*SELECTED EXCERPT*:
The Loom Does Not Spin the Thread

The machine weaves faster than I ever could. It still cannot spin the thread — and at fifty-one, I finally have enough of it.


In the old houses where I come from there was a wooden frame that stood taller than a child, leaning against the wall of the back room, strung from top to bottom with rows of tight vertical thread. The frame is the стан. The strung threads are the основа — the warp, though the Bulgarian word means foundation, and that is the better name. A woman would sit in front of it in the morning light and throw a single horizontal thread across the foundation, back and forth, pressing each pass down with a wooden comb until it was tight. Line by line, slower than you would believe, a черга appeared. A rug. A thing that had not existed when she sat down.

I have been thinking about that frame all week, because I am fifty-one and I am beginning something, and everyone around me is talking about a machine that supposedly does the beginning for you.

Here is the fear I keep meeting, in myself and in the messages strangers leave on the internet at two in the morning. It comes in two shapes. The first is I am too late. I am over fifty, three quarters of the thing is behind me, who reinvents herself now. The second is newer and sharper: and now there is AI, so even if I begin, the machine will speak in my place, and whatever I make will sound like everyone else’s, and the one thing that was mine — my voice — will be gone.

Both fears are real. I am not going to talk you out of them. I want to do something better. I want to put a loom between us and look at how cloth is actually made.

*PROVIDED INFORMATION*:

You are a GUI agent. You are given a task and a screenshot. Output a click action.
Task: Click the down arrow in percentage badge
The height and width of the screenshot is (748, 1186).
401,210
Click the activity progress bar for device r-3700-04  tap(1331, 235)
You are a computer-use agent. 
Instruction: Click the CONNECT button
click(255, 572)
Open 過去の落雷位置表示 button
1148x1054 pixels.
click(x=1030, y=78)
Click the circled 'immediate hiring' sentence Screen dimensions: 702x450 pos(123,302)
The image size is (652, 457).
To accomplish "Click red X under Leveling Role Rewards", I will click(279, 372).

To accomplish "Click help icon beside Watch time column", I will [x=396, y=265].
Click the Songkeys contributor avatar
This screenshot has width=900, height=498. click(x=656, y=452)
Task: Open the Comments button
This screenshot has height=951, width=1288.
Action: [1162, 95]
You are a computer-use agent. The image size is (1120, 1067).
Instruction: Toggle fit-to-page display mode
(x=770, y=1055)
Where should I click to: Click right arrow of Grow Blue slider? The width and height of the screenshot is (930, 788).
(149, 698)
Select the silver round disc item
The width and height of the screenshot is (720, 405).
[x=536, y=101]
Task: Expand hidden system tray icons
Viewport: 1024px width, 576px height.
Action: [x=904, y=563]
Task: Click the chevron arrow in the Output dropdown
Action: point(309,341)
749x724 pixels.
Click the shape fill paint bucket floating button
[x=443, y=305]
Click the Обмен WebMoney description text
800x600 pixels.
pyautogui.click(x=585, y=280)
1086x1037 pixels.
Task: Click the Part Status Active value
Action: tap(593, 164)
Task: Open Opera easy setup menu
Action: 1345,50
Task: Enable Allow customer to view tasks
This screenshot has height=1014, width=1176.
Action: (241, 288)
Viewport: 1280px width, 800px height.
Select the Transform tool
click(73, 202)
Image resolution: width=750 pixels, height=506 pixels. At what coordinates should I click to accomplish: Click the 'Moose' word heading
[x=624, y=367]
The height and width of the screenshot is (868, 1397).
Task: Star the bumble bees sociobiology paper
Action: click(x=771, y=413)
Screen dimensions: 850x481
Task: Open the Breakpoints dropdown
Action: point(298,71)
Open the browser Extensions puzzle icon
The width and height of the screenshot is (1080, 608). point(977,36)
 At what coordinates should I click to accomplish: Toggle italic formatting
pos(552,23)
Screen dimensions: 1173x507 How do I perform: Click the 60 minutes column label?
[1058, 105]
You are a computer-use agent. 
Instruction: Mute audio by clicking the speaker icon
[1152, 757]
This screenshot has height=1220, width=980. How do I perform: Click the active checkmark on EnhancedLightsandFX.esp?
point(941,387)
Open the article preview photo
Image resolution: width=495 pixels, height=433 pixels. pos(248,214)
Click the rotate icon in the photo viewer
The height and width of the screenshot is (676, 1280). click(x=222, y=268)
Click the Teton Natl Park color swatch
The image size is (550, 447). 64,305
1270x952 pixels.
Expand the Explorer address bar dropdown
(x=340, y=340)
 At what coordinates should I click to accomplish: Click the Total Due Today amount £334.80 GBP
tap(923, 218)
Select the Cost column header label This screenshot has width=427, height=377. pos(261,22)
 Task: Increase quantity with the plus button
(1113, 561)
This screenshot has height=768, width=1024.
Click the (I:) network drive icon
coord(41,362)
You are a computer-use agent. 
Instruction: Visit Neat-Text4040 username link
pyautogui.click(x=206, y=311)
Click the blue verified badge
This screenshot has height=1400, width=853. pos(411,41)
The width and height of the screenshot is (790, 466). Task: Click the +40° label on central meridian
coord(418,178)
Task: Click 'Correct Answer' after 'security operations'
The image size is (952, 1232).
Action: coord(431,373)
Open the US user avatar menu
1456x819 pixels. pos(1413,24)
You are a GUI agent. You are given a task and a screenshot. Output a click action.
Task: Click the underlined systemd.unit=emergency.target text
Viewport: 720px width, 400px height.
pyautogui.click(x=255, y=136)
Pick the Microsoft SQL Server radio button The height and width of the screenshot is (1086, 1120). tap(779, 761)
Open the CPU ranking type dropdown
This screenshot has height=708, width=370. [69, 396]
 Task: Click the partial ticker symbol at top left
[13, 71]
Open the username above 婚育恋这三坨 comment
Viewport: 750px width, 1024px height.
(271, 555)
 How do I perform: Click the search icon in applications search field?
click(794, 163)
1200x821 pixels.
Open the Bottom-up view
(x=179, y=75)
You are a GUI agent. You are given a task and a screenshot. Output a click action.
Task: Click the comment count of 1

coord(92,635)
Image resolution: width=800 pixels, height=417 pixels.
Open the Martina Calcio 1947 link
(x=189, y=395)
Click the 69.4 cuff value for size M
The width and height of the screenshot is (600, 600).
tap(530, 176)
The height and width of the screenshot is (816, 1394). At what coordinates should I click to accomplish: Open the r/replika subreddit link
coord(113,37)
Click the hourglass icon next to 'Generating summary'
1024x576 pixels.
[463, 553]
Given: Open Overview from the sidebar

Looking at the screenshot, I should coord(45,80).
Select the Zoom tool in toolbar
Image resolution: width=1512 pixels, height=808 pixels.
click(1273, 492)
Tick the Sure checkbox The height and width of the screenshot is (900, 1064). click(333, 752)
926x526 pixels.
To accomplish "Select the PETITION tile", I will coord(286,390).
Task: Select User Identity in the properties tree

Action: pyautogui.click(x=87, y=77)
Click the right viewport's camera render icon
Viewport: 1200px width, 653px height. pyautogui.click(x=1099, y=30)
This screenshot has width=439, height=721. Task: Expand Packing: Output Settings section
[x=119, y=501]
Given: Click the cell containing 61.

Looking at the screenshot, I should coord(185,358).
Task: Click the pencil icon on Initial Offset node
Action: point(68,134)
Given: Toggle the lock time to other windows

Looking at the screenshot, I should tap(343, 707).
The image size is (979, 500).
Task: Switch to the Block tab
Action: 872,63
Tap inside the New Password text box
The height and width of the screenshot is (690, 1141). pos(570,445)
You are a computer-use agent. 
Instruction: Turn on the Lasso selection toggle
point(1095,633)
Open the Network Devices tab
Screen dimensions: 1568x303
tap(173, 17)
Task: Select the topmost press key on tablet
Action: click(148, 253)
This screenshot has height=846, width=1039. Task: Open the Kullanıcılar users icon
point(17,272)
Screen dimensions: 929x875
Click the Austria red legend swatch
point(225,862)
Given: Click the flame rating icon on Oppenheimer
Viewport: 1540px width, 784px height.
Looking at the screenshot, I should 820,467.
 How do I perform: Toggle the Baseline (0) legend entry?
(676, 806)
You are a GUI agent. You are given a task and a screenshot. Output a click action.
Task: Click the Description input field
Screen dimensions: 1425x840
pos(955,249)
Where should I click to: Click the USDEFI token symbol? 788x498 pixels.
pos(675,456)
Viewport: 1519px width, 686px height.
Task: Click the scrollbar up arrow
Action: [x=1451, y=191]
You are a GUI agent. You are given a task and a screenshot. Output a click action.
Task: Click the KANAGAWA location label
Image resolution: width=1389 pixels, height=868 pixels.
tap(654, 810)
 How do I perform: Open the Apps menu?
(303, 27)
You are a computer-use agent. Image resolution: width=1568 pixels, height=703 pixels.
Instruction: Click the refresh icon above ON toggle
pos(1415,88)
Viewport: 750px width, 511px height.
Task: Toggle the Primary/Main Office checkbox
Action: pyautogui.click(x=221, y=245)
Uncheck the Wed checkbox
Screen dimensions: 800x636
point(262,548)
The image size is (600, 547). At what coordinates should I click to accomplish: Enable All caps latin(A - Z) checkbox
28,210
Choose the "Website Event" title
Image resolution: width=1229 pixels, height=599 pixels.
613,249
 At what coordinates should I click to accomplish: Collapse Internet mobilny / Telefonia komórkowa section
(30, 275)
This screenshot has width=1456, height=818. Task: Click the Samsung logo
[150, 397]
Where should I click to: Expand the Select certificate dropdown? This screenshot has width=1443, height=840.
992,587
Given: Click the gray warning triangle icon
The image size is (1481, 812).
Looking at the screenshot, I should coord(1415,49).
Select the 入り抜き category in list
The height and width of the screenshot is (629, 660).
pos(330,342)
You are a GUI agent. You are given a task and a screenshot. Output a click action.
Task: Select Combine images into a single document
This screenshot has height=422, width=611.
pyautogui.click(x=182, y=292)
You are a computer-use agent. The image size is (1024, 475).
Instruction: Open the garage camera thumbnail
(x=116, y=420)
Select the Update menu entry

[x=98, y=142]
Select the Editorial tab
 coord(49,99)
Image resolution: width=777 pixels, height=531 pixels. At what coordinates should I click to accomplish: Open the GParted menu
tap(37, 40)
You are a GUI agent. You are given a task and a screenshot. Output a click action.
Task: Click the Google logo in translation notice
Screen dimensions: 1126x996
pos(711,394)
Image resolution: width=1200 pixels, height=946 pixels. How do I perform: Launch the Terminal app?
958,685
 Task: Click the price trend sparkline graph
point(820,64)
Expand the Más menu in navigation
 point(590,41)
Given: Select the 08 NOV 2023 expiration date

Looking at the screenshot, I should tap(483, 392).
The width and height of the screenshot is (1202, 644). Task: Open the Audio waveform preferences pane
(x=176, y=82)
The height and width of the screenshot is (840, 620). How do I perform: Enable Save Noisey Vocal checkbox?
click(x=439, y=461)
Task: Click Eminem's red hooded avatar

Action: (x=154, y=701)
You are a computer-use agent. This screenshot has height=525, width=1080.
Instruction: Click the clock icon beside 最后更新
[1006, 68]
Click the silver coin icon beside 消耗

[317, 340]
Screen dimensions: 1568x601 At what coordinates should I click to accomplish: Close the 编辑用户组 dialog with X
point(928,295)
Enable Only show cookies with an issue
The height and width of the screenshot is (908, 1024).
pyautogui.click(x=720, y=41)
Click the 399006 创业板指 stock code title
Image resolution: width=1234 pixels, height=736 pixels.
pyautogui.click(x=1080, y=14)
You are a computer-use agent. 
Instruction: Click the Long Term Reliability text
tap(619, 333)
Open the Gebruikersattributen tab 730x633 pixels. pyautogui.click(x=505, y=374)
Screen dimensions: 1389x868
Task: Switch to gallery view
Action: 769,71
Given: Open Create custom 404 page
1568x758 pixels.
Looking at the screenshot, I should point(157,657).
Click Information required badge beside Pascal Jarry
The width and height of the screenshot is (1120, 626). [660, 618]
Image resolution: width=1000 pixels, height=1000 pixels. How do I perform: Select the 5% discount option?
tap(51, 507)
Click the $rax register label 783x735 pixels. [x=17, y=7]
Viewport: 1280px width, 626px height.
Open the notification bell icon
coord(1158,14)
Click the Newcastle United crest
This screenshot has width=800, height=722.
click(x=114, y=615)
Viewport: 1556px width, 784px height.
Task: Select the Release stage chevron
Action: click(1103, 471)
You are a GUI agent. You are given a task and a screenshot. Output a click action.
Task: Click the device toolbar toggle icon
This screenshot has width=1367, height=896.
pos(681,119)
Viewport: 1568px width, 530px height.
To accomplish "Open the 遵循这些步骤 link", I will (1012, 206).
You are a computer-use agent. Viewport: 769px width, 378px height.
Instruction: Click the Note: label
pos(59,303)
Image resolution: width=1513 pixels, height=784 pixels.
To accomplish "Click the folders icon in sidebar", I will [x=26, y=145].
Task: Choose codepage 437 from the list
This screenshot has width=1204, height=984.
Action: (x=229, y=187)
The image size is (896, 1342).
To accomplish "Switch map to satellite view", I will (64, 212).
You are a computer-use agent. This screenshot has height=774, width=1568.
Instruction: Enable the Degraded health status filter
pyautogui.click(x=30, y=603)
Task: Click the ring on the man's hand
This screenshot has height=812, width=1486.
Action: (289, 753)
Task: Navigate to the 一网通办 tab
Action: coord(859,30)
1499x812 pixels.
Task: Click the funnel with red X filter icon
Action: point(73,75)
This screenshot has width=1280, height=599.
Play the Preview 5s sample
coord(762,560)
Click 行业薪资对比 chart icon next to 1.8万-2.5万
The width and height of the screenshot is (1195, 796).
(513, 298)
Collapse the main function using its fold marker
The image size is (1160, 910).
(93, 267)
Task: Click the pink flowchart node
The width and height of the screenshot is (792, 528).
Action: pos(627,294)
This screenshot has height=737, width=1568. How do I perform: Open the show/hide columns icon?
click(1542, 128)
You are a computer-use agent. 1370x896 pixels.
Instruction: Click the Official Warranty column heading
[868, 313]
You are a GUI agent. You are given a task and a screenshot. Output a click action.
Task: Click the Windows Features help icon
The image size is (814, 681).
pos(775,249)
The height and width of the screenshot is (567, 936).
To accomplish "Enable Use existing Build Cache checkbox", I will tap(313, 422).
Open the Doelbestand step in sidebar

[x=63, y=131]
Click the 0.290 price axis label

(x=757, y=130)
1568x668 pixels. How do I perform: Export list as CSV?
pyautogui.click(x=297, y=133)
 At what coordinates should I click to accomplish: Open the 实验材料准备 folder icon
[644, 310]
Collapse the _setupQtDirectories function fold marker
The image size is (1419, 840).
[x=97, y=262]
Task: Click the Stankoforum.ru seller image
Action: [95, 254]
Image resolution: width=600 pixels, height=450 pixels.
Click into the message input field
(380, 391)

*THINGS TO DO*:
1. In the essay about the loom, what does the Bulgarian word for the warp mean?
2. Repeat the part of the essay about the loom between "Both fears are" and "is actually made.", inclusive.
3. Proceed with the essay about the loom, picking up after its final sentence.

*OUTPUTS BY TASK*:
1. Foundation.

2.
Both fears are real. I am not going to talk you out of them. I want to do something better. I want to put a loom between us and look at how cloth is actually made.

3.
A loom does a great deal. It holds the foundation taut so it does not tangle. It lifts whole rows of thread at once so the weft can pass clean underneath. It keeps the tension even, line after line, which is the difference between a rug that lies flat and one that buckles. Watch a woman weave and you understand quickly that the frame is doing most of the visible labor. Her hands look almost idle by comparison.

But the loom does not spin the thread.

The thread is made somewhere else, long before, by other hands, out of wool that came off an animal that grazed a particular hillside. By the time it reaches the loom it already carries everything — the spin of it, the unevenness, the color it was dyed, the strength it will or will not hold. The loom cannot make thread. It can only take what you bring it and help you turn that into cloth faster, straighter, with less of your back breaking over it. Give a loom no thread and it makes nothing. Give it someone else’s thread and it makes someone else’s rug.

This is the whole thing. This is what I want you to keep.

When people teach you about AI right now, they teach you to weave faster. Do your email faster. Make the slides faster. Get the task off your desk faster. And the machine will do that — it is a very good loom. But faster is not the question that matters at fifty-one. The question that matters is who am I becoming, and can I become her before I run out of time. I do not want a tool that helps me do more. I want a tool that helps me become someone. There is a difference, and it is the difference between a loom and a person who can spin.

So I do not ask the machine to write my essay. That is the mistake — that is exactly how you end up sounding like everyone else. I bring it the rough thing I would say to a friend, in my own clumsy words, and I ask it to be my loom: hold the shape, keep the tension, give my words a spine. Keep my phrases. Don’t replace my voice. And then I read what comes back out loud, and anywhere it sounds like the machine and not like me, I change it back. That changing-back is not a small step you can skip. That is me putting my own thread back on the loom. That is the whole craft. The loom holds the cloth. It never, ever spins the thread. The thread is the one thing that has to be yours.

And now the part about being fifty-one, which I have been saving.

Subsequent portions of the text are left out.